5. The sad part about going back is hearing the stories of people who didn't make it. Overdose, suicide, jail, are common when asking the "What about Joe/Sally" question. One boy that I knew and saw a couple of times this summer robbed a bank. Actually, two banks. Good looking, 26 year old boy sitting in jail for armed robbery. ( I never thought I would know an actual bank robber!) It makes me very sad. It also makes me thankful for the people who have found a better way to live, including myself.
6. Still struggling with Jay. It's very hard to have a child that appears to find the negative in most situations. He is emotionally all over the place. Very mad to very sad. Let's just say he was mad that I made a cake. Who gets mad at cake? The good news is I am trying some new resources and working with his school on some action plans. Once again trusting that he is God's child and he is using him to teach me. But it is a really hard lesson.
7. Did you know they have Jesus Calling for kids? I am totally ordering this today. Our bookstore does not have it so don't even bother driving out there.
8. The other stuff I am dealing with? Leaky roof, an army of roaches marching outside my door and sending in thier finest whenever they get the chance, broken air conditioning upstairs (and it's still hot in Macon), broken cell phone (and I don't have a home phone) and Jay broke the window of my sliding mini van door. How? He had a rope with a pouch tied to the end of it and he was throwing it over my car. So far so good. Except he put a steel ball in the pouch. (Did you ever play Shoot the Moon? It was the ball from that. Solid steel.) That's all just stuff. Irritating, but I can deal. I am doing a lot of hooping for sanity.

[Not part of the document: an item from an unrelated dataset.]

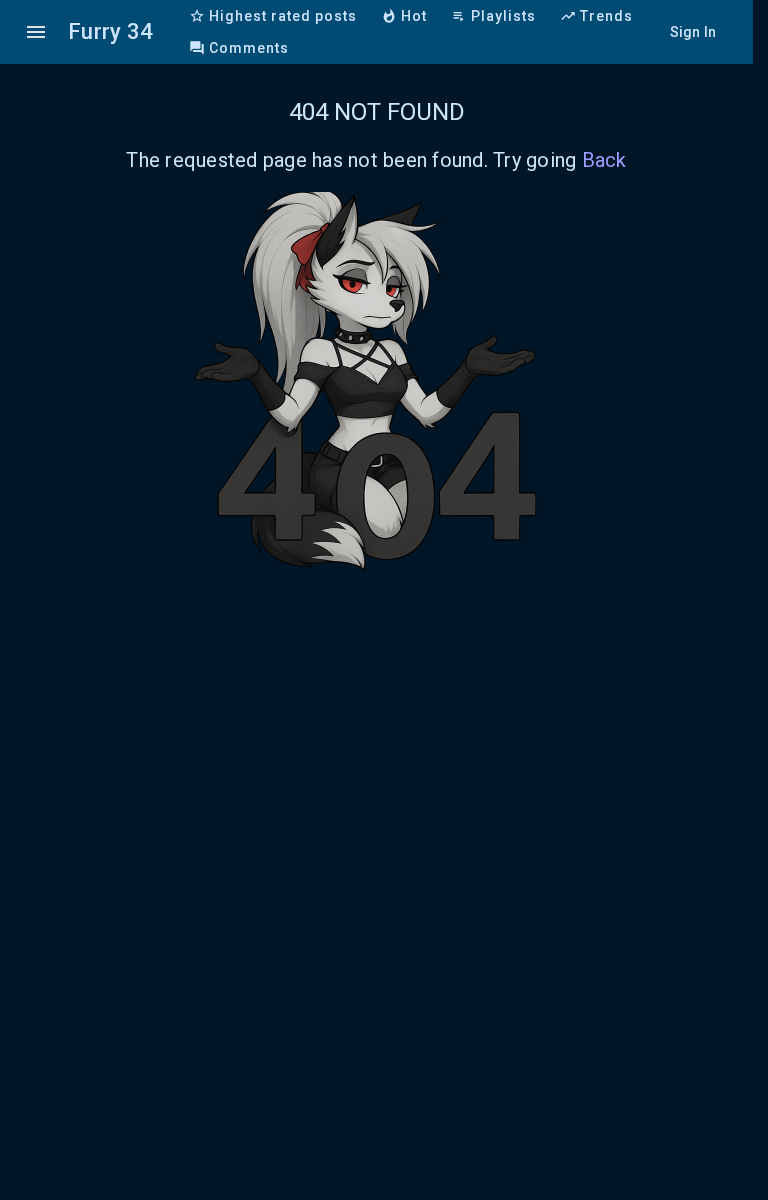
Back (604, 160)
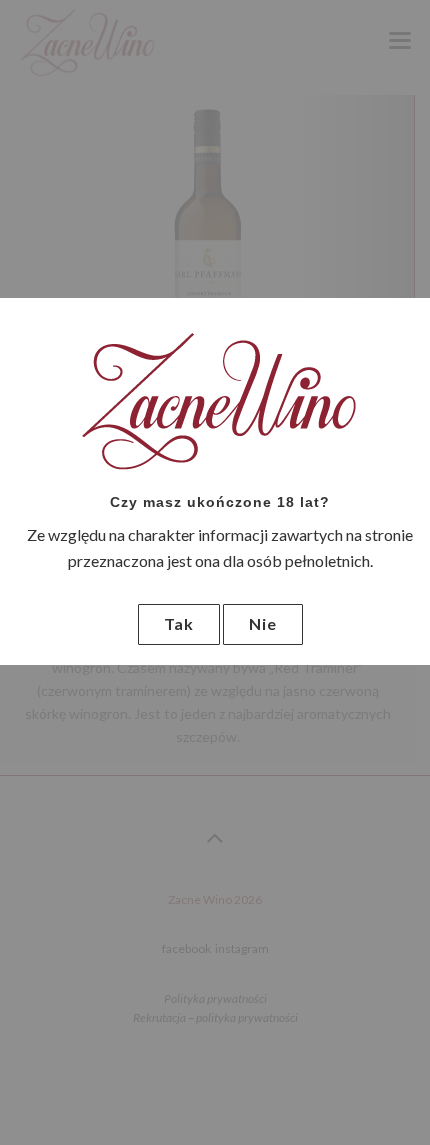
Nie (263, 623)
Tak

9. Ready for the good stuff? I have been taking pictures. Still love love love my gym. Loving this pseudo fall weather. Happy I got to hold my new niece, Lauren. Excited that Hattie and Josie will have a new baby sister in February. (I knew it was a girl!)
10. Most of all, thankful for the women in my life. So much wisdom. So much love. Thank you for helping me grow!
He does not stop talking. Ever. But I just kiss him while that motor mouth is still running.